Wardour Street, a one-way path of highs and lows. Tourists clog up the road in search of the authentic London, smart media folk rush past with Blackberry in hand, and the Ann Summers clientele are abundant.
In the midst of this colourful chaos there’s Pho, a Vietnamese restaurant serving street food at its best. The first Pho restaurant was opened in 2005 by the enthusiastic couple, Steve and Juliette Wall, who were so inspired by the national Vietnamese dish “pho”, that they felt the need to bring it to London. By now, it’s no longer a newcomer, but an expanding chain that has four successful restaurants scattered across London. The Wardour Street branch is the latest.
Pho is a simple noodle soup dish and can be served in so many ways that yours truly was quite overwhelmed by the extensive menu. Luckily, for the indecisive, the staff are happy to share their favourites, and this certainly saved 20 minutes of dillydallying between the pork and lemongrass meatballs or the summer rolls – in the end I went for both anyway.
Like so many other Soho restaurants, Polpo being the forefather here, Pho has a no-reservation policy. This you can argue is good; anyone can get a taste of the Pho Bo Vien and you don’t have to be royalty (alas, so few of us are) to grab a table. On the other hand, if you’re like me and don’t like queuing, you’ll find this policy an inconvenience. Princess behaviour aside, Pho is rather great.
In short, the portions are generous, prices are fair and the place has got a real buzz. It was a Tuesday night and the restaurant was packed – mind you, it was still three days until pay day, which technically means people should be weeping in their empty fridges. This brought me great joy as I realised that I no longer have to schlep to Kingsland Road to get decent Vietnamese food.
The spicy green mango salad was fresh and light, and a perfect accompaniment to the heavier fried pork spring roll. Being a particular critic of meatballs (such is my Swedish heritage), I would’ve liked a meatier, porkier version of the lemongrass and pork meatballs, but there was nothing to complain about the citrusy flavour.
My dining companion ordered the Bun Bo Hue (a hot noodle soup with spicy brisket beef), which came with a side plate of herbs and chillies.
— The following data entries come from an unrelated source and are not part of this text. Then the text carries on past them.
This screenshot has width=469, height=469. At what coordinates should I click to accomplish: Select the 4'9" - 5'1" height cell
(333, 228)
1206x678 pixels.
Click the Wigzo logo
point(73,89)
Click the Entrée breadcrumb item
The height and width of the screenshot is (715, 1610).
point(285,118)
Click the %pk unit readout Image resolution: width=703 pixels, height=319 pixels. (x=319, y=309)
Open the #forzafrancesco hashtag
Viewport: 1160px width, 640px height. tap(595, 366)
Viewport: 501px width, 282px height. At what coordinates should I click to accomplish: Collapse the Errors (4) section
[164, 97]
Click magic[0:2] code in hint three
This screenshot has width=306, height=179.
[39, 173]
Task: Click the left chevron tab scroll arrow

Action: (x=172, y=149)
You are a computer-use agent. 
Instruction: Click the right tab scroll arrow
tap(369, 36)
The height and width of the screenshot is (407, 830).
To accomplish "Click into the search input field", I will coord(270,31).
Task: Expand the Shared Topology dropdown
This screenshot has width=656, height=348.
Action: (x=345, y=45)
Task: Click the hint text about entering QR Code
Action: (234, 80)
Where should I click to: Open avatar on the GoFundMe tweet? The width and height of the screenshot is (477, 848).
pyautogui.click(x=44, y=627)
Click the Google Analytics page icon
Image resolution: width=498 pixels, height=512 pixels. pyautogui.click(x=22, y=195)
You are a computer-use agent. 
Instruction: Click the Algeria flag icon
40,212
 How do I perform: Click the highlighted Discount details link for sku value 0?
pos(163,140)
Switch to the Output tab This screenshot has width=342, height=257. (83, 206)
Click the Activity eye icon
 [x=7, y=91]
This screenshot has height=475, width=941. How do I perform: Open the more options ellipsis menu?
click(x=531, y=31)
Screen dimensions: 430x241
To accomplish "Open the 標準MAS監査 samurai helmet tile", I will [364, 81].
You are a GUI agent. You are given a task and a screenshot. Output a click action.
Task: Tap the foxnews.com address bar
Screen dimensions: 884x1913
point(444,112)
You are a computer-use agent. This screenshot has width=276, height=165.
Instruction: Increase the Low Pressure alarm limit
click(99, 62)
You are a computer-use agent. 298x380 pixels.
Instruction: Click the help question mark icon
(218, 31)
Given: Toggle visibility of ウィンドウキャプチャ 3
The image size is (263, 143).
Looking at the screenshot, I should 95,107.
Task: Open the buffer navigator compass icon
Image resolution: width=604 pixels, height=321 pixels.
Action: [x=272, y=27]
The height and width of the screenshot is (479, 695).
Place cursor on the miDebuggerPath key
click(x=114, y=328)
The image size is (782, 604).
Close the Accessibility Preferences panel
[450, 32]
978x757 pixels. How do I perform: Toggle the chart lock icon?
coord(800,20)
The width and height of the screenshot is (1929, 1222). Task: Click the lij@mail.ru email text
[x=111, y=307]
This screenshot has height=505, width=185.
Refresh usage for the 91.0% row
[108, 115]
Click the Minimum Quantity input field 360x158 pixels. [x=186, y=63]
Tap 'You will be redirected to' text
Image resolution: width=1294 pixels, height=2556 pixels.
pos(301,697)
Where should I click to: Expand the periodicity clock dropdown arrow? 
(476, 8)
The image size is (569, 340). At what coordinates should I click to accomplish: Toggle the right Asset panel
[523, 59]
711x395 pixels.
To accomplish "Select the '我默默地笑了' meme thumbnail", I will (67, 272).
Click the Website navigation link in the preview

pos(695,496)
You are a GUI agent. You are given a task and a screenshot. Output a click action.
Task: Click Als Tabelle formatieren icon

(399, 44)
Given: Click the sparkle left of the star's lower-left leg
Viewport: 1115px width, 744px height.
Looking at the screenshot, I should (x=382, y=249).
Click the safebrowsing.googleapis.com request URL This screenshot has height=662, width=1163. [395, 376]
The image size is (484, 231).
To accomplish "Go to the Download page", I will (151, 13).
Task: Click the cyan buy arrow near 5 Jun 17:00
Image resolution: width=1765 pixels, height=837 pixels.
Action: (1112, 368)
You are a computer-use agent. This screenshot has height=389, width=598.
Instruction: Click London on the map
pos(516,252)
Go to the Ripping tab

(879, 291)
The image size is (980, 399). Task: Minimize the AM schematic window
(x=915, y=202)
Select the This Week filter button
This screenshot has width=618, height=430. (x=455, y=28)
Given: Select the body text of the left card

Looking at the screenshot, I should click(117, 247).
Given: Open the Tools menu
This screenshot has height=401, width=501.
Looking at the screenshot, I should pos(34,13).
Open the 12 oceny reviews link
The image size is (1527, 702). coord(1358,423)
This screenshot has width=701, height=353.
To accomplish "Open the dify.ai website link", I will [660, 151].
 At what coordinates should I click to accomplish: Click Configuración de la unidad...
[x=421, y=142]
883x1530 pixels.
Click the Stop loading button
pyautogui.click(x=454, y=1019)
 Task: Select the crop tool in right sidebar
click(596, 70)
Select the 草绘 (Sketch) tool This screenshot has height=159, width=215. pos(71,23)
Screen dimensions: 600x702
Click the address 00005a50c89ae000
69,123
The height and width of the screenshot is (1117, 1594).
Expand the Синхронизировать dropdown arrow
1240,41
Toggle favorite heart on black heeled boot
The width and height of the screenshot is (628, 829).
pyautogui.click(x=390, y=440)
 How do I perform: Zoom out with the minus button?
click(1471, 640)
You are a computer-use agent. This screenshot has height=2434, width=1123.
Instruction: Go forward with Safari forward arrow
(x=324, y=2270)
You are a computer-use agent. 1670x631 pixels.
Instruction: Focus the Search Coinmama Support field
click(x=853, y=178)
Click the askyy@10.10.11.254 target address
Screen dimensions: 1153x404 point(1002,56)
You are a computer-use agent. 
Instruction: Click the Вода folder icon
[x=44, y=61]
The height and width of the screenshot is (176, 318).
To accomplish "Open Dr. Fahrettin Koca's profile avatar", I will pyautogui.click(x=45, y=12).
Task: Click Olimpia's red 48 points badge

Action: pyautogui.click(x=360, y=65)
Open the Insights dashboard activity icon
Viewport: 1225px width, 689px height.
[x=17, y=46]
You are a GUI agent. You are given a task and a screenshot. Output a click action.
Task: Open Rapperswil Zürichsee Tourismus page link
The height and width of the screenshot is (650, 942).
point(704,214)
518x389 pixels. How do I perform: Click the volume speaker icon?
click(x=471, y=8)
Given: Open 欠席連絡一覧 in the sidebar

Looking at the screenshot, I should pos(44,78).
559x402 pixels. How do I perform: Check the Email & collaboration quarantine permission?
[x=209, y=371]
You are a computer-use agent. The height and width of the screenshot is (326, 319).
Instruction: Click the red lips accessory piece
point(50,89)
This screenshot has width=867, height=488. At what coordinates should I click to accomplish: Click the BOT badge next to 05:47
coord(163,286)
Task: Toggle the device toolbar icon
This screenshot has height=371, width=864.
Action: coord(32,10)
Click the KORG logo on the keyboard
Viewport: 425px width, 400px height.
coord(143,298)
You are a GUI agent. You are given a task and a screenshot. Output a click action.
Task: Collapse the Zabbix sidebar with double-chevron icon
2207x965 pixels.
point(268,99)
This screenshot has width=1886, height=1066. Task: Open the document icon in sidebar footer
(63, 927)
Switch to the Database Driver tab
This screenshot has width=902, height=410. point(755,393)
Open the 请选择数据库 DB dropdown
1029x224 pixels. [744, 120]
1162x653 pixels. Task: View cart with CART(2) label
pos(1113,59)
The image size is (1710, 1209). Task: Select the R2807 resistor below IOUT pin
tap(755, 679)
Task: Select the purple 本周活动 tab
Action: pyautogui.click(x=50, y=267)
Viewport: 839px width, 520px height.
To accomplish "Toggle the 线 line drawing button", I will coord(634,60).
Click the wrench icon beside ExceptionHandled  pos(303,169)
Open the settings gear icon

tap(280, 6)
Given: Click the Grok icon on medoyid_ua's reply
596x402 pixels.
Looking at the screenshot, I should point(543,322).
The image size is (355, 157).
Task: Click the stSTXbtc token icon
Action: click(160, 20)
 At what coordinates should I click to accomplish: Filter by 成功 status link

Surprisingly, this had not only a beautiful taste, but proved to be so charmingly spicy and steamy that it gave him a “facial spa” while eating it. Quite a pore-detox.
My Bun Cha Gio Tom (tiger prawns) came in a massive bowl with fresh lettuce, vermicelli rice noodles and a vegetarian spring roll. Served cold, this is a perfect summer dish, as soup might give unpleasant hot flashes in July. It’s always good to plan your meal ahead.
Hanoi-haven was reached when I had my first scoop of the ginger ice cream. My unfurling flower tea was a pretty sight, but couldn’t quite compare to the banana fritters and ice cream which stole the show – calories often do. My ever brave dining partner had weasel coffee, which I expect kept him up all night as it had quite a caffeine kick.
Waddling out of the door, being the last guests, we looked at each other in agreement. Pho had delivered. The food was better than a chain restaurant and the interior with its wooden walls and exotic-looking red ceiling (a nod to the neighbourhood and the aforementioned Ann Summers crowd?) had character. What happens when the concept expands further, and it’s too good not to, remains to be seen, but what is clear is that Pho Soho is a solid gateway to the streets of Saigon.
Pho Soho, 163-165 Wardour Street, London W1F 8WN. Tel. 020 7434 3938. Website.